__Data extract__
## START

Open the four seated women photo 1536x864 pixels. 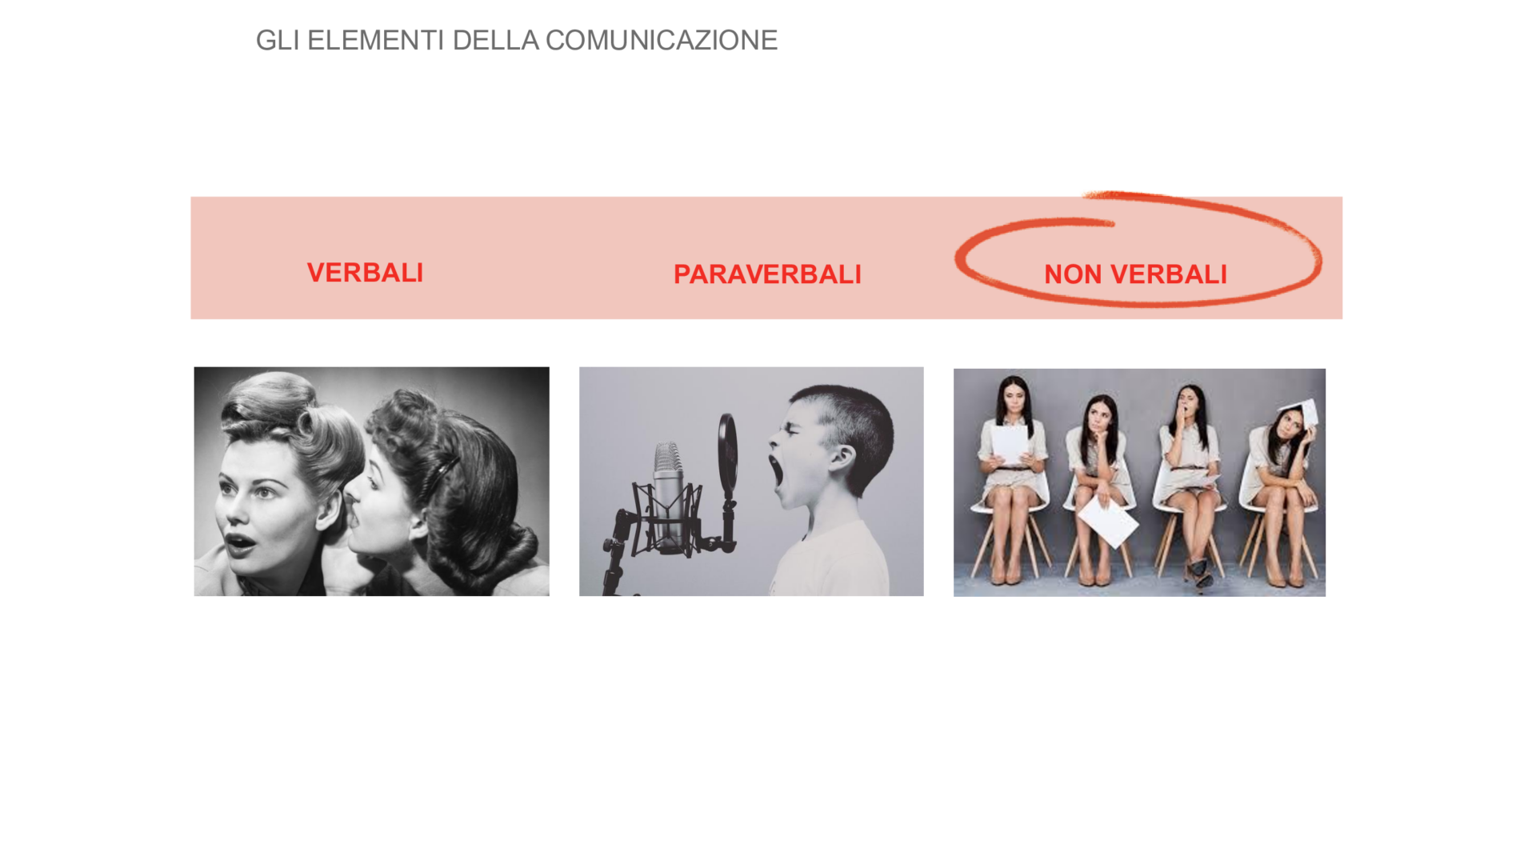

## END
## START

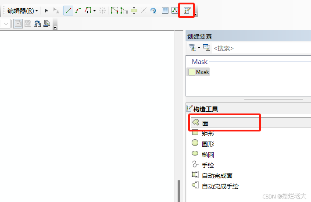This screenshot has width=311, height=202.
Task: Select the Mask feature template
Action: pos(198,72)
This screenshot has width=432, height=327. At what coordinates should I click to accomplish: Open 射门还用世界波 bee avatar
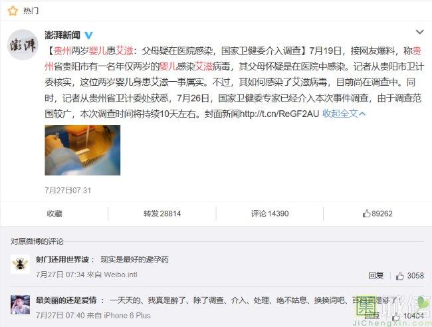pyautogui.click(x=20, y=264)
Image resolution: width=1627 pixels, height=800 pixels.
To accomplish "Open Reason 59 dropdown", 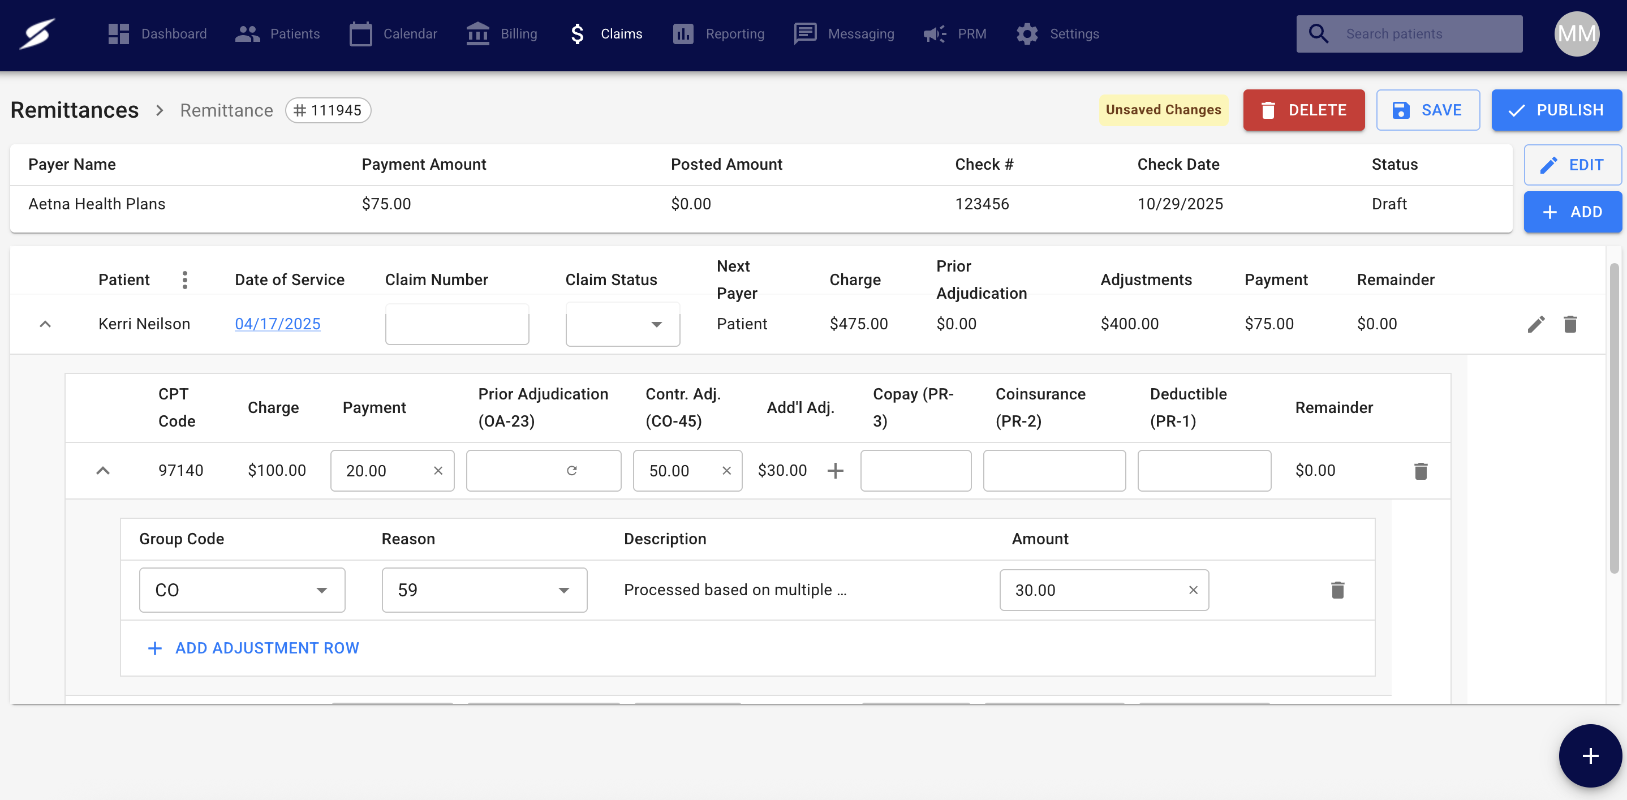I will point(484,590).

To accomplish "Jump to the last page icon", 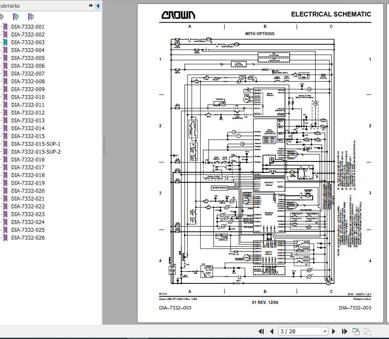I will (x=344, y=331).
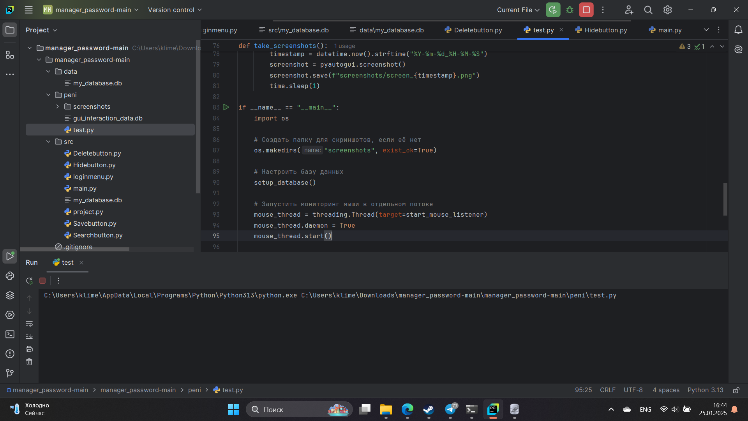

## END

__Stated goal__
Rewrite the entries starting at the line containing "This screenshot has width=432, height=327." and ending at the line containing "pyautogui.click(x=20, y=264)", swapping "avatar" for "profile icon" and leaving everything else the same. Omit the pictures.

__Final result__
This screenshot has width=432, height=327. At what coordinates should I click to accomplish: Open 射门还用世界波 bee profile icon
pyautogui.click(x=20, y=264)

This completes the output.